These lyrics keep coming to mind for our ministry here. Satan wants Australia. He wants it so bad. And he is being crafty in his assault. He has the people here STUCK in a state of apathy.
I have never encountered anything like it. I'm an American. I have an opinion about everything and everyone in America has an opinion about everything. But here, again and again, we encounter students who give almost no thought to eternal things. In fact, they rarely give much thought to serious matters in general. Our conversations with students go deeper then most have ever gone in their lives.
It presents quite a challenge, that much is certain. How do you fill a thirst people don't realize they have? How do you give answers when no questions are being asked? How do stir hearts that are stuck on the surface of things?
I realized during prayer this morning that we truly are fools for Christ. Here we are, attending school in the middle of our summer for hours at a time, in matching shirts no less, trying to combat apathy and lukewarmness with awkward questions and "chance-that-we-see-is-no-chance-at-all" encounters. Who does this? Well, we do. And for a reason unknown to us but known to God, it's working. Unbelievable.
I have so many stories to share but only time for one. Today, a fellow wallabe and I had the opportunity to chat with a student from China. La Trobe Uni is just packed with international students. We have spent so much time in prayer for these students. I want more then anything as an American student to encounter another student from a different part of the world in Australia of all places and see them come to a saving knowledge of grace. How powerful is our God to make that happen? How powerful is the Gospel to see that come to pass? Today we shared the gospel with this Chinese student and he asked for time to think it through. If the Lord brings it to be, we will meet with him again tomorrow. Please join me in prayer! We long to see a movement begin here, in the land of apathy, that will spread all over the world.
And please pray for me. Pray I would be obedient to the Lord. And please pray against discouragement and distraction. It is so easy to lose sight of why I'm here when I'm drained from a day of ministry and it can be so discouraging when you ask a question only to hear yet another student has never thought about it. Pray the Lord would wake up the sleeping students here!
Again, internet access is limited so I must be off! Much, much love!
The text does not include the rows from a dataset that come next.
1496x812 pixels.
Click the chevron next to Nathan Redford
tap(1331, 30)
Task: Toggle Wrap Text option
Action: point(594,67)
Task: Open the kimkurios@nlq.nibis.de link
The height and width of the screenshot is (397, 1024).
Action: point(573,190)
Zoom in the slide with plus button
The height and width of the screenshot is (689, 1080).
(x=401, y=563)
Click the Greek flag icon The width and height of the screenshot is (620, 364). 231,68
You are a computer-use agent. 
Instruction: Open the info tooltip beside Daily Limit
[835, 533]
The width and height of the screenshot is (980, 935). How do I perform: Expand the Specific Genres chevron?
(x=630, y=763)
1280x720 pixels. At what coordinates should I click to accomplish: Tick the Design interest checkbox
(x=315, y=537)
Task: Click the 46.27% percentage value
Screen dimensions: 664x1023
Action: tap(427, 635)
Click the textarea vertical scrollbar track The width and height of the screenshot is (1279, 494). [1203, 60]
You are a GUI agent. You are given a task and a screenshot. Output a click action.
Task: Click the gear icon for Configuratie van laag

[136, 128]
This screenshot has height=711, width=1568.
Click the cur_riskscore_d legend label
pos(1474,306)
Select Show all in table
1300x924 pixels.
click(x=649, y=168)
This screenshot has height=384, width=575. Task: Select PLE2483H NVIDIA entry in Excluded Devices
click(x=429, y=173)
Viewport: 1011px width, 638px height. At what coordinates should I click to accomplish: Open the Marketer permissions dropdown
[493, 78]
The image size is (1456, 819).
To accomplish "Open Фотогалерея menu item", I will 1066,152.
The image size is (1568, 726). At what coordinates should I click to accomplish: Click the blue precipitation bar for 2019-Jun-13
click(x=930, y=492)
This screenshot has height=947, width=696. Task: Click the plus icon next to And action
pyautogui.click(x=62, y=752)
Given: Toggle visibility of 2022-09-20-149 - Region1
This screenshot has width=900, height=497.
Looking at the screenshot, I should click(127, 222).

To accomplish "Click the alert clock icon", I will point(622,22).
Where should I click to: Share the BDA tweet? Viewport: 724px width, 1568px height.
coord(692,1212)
And I would like to go on record to say... when you flush the toilet here, it does NOT spin the opposite way. I am extremely disappointed about that. I really didn't know that was a myth.
The city of Melbourne is BEAUTIFUL! You always hear people say their city is mixture of all the beauty of old world and the technology of today. But let me tell you... that is the truth in Melbourne. Most of the buildings are brick, which is my absolute favorite, and it makes every angle on the street a high fashion photo opportunity. But at the same time, everywhere you look you can see construction and improvements being made. Our hotel is smack in the middle of the city, which means we can (and do) walk or take the train everywhere. I love it!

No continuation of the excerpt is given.